» **Assigned task**
The entries follow. Copy every line in which "agent" appears.

(Stored data)
=== Section Start ===

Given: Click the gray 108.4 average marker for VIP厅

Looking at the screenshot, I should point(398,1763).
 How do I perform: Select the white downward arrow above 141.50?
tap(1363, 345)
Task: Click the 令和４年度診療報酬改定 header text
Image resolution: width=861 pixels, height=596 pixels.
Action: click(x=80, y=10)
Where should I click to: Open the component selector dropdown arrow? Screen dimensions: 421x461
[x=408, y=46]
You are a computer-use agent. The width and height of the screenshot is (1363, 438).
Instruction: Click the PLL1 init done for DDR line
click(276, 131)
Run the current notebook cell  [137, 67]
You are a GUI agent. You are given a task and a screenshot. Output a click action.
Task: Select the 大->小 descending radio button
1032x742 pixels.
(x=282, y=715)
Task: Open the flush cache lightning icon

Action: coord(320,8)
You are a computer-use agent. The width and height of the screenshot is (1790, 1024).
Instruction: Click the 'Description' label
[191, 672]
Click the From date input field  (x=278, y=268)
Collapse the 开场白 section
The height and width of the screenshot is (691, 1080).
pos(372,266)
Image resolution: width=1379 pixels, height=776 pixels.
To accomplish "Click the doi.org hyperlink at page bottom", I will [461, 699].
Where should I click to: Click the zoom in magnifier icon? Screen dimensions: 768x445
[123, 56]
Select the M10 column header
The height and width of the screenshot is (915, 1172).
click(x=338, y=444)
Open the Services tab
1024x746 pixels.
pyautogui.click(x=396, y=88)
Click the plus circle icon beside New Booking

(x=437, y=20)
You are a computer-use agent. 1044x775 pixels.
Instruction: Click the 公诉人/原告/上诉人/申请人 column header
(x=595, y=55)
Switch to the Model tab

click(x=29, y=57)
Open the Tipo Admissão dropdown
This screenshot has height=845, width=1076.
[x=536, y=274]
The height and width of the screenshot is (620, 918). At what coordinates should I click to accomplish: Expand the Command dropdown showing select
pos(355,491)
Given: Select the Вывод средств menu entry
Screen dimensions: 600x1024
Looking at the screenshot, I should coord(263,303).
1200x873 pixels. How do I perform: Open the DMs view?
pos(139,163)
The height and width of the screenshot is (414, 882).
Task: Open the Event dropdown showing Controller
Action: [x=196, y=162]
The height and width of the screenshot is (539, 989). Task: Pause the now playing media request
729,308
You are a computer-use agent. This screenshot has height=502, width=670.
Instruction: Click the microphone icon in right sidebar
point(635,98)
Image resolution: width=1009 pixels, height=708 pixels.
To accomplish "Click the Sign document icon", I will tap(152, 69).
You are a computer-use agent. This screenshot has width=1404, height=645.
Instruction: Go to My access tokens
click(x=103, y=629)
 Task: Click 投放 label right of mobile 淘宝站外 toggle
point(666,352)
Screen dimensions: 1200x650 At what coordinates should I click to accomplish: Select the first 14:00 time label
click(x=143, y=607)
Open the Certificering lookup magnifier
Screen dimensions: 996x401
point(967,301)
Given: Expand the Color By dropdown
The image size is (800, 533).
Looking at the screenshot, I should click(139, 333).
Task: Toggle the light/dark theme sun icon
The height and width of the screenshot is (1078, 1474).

=== Section End ===

» **Solved exercise**
You are a computer-use agent. The width and height of the screenshot is (1363, 438).
You are a GUI agent. You are given a task and a screenshot. Output a click action.
You are a computer-use agent. The width and height of the screenshot is (1790, 1024).
You are a computer-use agent. 1044x775 pixels.
You are a computer-use agent. This screenshot has height=502, width=670.
You are a computer-use agent. This screenshot has width=1404, height=645.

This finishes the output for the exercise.